We find that, along the principal gradient, the observed normalized asymmetric map is highly similar to the non-normalized map used in the main analyses for intra-hemispheric (Pearson r = 0.956). Conversely, for the inter-hemispheric (Pearson r = 0.531) asymmetry patterns are still consistent, yet we find the similarity reduced. It is possible the difference between intra- and inter-hemispheric correspondence relates to more global differences in strength of connectivity comparing LR to RL FC, as reported also in (Raemaekers et al., 2018) resulting in more widespread differences between inter-hemispheric patterns of both embedding procedures.

We have now included this analysis in the supplementary results, p. 15 and as a supplementary Figure.

“Moreover, to overcome potential normalization biases associated with creating one gradient for each hemisphere, we performed an alternative analysis to create a gradient of the left and right hemisphere together. This assumes that regions with similar connectivity profiles have comparable loading in the gradient framework. Indeed, along the principal gradient, the observed normalized asymmetric map was highly similar to the non-normalized map used in the main analyses for the intra-hemispheric (Pearson r = 0.956) and inter-hemispheric (Pearson r = 0.531) asymmetry patterns (Figure 2-figure supplement 9). It is possible the difference between intra- and inter-hemispheric correspondence relates to more global differences in strength of connectivity comparing LR to RL FC, as reported also in the article 7 resulting in more widespread differences between inter-hemispheric patterns of both embedding procedures.”

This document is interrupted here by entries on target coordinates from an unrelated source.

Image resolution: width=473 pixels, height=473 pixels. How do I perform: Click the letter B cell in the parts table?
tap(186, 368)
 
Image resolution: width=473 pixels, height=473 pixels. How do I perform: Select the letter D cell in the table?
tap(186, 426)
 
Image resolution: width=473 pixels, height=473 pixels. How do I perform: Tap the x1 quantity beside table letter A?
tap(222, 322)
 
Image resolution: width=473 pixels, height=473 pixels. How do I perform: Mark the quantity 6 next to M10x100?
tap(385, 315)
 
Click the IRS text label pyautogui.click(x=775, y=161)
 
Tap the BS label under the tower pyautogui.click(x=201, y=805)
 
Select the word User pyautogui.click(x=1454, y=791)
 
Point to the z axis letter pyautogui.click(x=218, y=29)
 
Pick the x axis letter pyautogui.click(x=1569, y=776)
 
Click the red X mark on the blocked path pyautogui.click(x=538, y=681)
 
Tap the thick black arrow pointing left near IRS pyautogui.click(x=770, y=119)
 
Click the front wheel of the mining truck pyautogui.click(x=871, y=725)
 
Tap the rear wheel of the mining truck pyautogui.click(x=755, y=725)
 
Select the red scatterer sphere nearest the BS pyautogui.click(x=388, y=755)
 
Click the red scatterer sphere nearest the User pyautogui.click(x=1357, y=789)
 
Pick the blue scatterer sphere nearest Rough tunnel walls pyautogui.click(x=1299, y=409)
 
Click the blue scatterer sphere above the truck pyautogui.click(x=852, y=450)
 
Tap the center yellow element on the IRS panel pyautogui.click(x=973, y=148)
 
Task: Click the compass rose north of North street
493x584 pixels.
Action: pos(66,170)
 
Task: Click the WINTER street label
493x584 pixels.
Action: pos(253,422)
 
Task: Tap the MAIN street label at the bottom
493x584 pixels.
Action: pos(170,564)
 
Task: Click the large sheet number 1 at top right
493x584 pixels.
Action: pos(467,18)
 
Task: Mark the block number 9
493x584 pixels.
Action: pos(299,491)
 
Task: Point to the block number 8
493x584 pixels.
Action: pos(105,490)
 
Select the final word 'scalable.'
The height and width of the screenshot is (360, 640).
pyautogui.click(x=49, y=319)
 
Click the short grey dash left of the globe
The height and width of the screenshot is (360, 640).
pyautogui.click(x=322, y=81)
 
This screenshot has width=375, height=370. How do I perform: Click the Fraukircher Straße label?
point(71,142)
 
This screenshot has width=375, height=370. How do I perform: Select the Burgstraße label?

To further display the underlying differences in connectivity profiles we furthermore projected the top 10% of connectivity patterns which were the basis for dimensionality reduction techniques used in the main analyses on the cortex. Thus, any change that may alter potential gradient loadings would fall within the top 10% of a regions’ connectivity profiles. We selected the asymmetric parcel (No.25: Peri-Sylvian language area) of and displayed their left-right difference in top 10% connectivity profiles between left and right hemisphere. We have now added this example to the supplementary figures, and refer to it in the results, p.8.

"The differences in gradient loadings (parcel No.25: Peri-Sylvian language area) reflect differences in connectivity profiles (top 10%) between LL versus RR, or LR versus RL respectively (Figure 2—figure supplement 1)."

You agreed that it is difficult to interpret these changes, given that they can represent changes occurring outside the region where the change is reported, but then the analysis you have done does not address this concern.

We thank the Reviewer for this comment, and hope that both our answers to previous questions (Q1.Rv1 and Q1.2_Rv1) have created further clarity. Please find further answers and clarifications below.

Instead, you calculated some other measure (which I am not sure what it is as it is not well described) and reported the asymmetry index using this new measure. If this new measure is more interpretable, then why do you need to use gradients? What information from the gradients is useful for the study of asymmetries? And how can we interpret changes in positions along the gradients? Simply saying that "interpretation for asymmetry of areas is under a global context" seems to me like sweeping the issue under the rug.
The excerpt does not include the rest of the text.